Patricia Bouchenot-Déchin : J'ai l'énergie d'une lionne dans un corps d'oiseau - Ed Albin Michel, 2022 - roman biographique
Rosa Bonheur (1822 – 1899) s’impose comme la plus célèbre artiste animalière du XIXème siècle. Elle fut longtemps inconnue en France mais fut une star à l’étranger, surtout en Grande-Bretagne. On commémore cette année en France le bicentenaire de sa naissance, en créant une superbe exposition au Musée d’Orsay jusqu’au 15 janvier 2023 de cette artiste « hors-norme, novatrice et inspirante » et en consacrant une émission télévisée sur son château de By, animée par Stéphane Bern (les Secrets d’histoire diffusée en Octobre).L’auteure, historienne et conseillère scientifique chargée de la restauration du parc du Château de By de Rosa Bonheur à Thomery, près de Fontainebleau, nous plonge dans l’intimité de la peintre depuis sa petite enfance à Bordeaux (« un garçon manqué ») puis à Paris dès ses 8 ans, son père y étant parti en 1828 pour rejoindre les Saint-Simoniens. Il rentre à leur couvent en 1832, sans s’occuper de sa femme et de ses 4 enfants.

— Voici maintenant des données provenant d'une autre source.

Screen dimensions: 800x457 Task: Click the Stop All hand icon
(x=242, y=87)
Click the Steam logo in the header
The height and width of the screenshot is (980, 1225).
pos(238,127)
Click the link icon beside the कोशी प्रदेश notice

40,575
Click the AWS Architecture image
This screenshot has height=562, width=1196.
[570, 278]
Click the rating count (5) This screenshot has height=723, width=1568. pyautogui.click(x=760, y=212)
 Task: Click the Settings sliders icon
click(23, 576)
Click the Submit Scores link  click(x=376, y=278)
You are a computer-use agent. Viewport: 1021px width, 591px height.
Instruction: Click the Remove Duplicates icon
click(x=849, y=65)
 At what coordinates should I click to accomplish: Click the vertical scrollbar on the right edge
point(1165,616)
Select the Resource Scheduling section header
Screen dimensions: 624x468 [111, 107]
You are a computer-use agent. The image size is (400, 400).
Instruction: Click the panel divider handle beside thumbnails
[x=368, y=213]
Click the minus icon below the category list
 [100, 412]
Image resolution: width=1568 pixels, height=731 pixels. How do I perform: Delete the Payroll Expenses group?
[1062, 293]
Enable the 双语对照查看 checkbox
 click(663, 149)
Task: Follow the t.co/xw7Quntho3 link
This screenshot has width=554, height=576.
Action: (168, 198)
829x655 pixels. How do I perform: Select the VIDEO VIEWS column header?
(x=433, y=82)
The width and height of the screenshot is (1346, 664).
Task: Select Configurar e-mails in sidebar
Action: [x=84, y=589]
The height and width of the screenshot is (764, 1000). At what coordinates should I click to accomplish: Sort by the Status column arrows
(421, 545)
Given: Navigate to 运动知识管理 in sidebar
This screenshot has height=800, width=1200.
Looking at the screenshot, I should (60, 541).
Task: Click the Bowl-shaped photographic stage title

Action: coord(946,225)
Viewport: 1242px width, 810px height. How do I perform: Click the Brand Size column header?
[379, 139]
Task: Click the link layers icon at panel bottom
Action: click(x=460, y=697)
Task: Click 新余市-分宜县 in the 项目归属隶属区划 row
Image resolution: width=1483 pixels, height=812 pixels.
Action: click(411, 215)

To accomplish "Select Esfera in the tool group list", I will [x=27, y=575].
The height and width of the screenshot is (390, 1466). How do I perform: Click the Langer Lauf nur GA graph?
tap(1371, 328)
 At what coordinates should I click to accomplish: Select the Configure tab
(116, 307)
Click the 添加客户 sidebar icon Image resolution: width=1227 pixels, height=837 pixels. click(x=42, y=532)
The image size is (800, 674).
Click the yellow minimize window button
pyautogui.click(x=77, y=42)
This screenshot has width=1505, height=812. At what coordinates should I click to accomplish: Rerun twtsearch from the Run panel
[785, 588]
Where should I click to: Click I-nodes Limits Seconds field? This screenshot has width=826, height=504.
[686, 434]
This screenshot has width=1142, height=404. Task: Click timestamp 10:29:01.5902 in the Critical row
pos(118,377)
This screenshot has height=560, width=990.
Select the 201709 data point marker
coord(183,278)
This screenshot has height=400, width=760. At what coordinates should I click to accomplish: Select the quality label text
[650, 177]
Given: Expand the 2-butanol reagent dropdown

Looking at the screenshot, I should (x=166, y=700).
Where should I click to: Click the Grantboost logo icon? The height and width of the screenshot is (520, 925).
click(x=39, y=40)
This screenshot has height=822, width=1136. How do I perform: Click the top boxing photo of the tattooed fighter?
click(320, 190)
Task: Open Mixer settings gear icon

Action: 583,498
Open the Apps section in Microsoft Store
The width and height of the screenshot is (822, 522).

La vie est très dure pour cette famille et la mère meurt l’hiver 1833 d’épuisement ou de choléra. Rosa pleure beaucoup sa maman et est tentée de « se laisser emporter pour la retrouver » mais il faut compter sur l’énergie de l’enfant qui, malgré tout, suit les traces de son père qui lui a appris très jeune le dessin et la peinture ainsi qu’à ses frères et sœurs qui ont tous un métier artistique. Rosa fréquente le Louvre et en 1841, ses œuvres sont exposées au Salon des Peintres. En 1848, elle reçoit la médaille de Première Classe pour son œuvre « Bœufs et taureaux, race du cantal ». Et l’Etat lui commande « Labourage nivernais ». Son père meurt en 1849 et Rosa s’installe alors dans son propre atelier et fait en 1853 son fameux très grand tableau « Le marché aux chevaux ». Sa popularité va grandissante. Sa cohabitation quotidienne avec les animaux nous vaut ces fameuses toiles d’un réalisme étonnant : bœufs, chevaux, chiens, cerfs et fauves. Elle fréquente les abattoirs, habillée en homme pour croquer ses modèles puisqu’elle a obtenu la « permission de travestissement » pour pouvoir porter un pantalon… Elle montre « une curiosité insatiable pour la diversité des espèces et leur biotope » et a une « vision exceptionnelle de la flore et de la faune ».
Elle aura tous ces animaux sous les yeux dans le parc de son château de By (privé actuellement et visitable) où elle s’installe en 1859 avec son amie d’enfance Nathalie Micas et où elle s’entoure d’« une véritable ménagerie comptant des dizaines d’espèces différentes »
Un collectionneur belge Ernest Gambart devient son protecteur et lui organise des expositions et des rencontres, particulièrement à Londres où elle sera courtisée par le célèbre Edwin Landseer, connu pour ses peintures animalières de chiens.
Après la mort de son amie Nathalie en 1889, elle rencontre Anna Klumpke, qui devient sa « sœur de pinceau » et qui viendra vivre au Château jusqu’à la mort de Rosa en 1899.
Formidable biographie, très agréable à lire, bien documentée et qui nous décrit à merveille cette peintre qui cherche à exprimer dans sa peinture et sa sculpture « l’âme des animaux » et soulève des questions actuelles : « la place des femmes dans l’art et la société, la cause animale et sa place dans la ruralité et l’écologie ».